プロや上級者が実戦経験の中から得てきた知識、それがスコアを変えていく。「スコア・マネジメント」小ネタ特集、バンカー編の4回目。打つ前に確認しておくことはまだまだあります!

 バンカーで練習していただく際、多くのゴルファーの皆さんは、ほとんどボールの状態の違いなど気にせず打とうとしています。「打ちやすい条件(砂に浮いた状態)で練習すればいいのに」と思いますが、「ボールの手前にクラブを入れて砂ごと打つのが原則なのだから、ボールが浮いていようが沈んでいようが変わりはない。」と思っていらっしゃるのではないでしょうか。

 でも、違うのです。まず、この違いを知っていただくことが、バンカーを得意になっていただく近道ではないかとも思うほどです。いつもボールが少し沈んだ状態、つまり砂を多めにとることが必要で、振り抜く抵抗が大きいという、“よりむずかしい”状況をベースに考えているから、「バンカーは苦手」という意識になっているのかもしれません。

 練習であれば、ボールの周囲を平らにならした上で、そっとボールを置いてみてください。「これなら、普通にクリーンに打てそう」とお思いでしょうか。そうした感覚はもっていいと思います。きれいに、ボールに先に当たれば、普通のライと同じようにボールは拾えるのです。

 ただし、少しでもボールの手前にヘッドが入ると、芝の上とは違って抵抗があり、結果が大きく違ってしまいます。だから、その誤差を嫌って、砂ごと飛ばす打ち方が「バンカーの打ち方の正解」とされているのです。ズレてもズレなくても砂をとることに変わりがなくなるので、結果の違いは想定範囲内に収まります。

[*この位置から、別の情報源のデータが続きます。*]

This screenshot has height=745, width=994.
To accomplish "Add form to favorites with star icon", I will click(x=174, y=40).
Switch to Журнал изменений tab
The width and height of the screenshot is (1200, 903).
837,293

 それに対して、ヘッドを砂より先にボールに当てることが不可能な状況(つまりボールが少し砂に埋まった状態)では、だからこそ砂をとってボールを飛ばす打ち方を選ばざるを得ないということになります。
 バンカーでエクスプロージョンショットを選ぶのは、そのような前提があるためだという発想をもつと、バンカーに臨む気持ちが変わってくると思います。

砂の上にどのようにボールが乗っているか(沈んでいるか)。そのごくわずかな違いで、「できること」が変わってくる。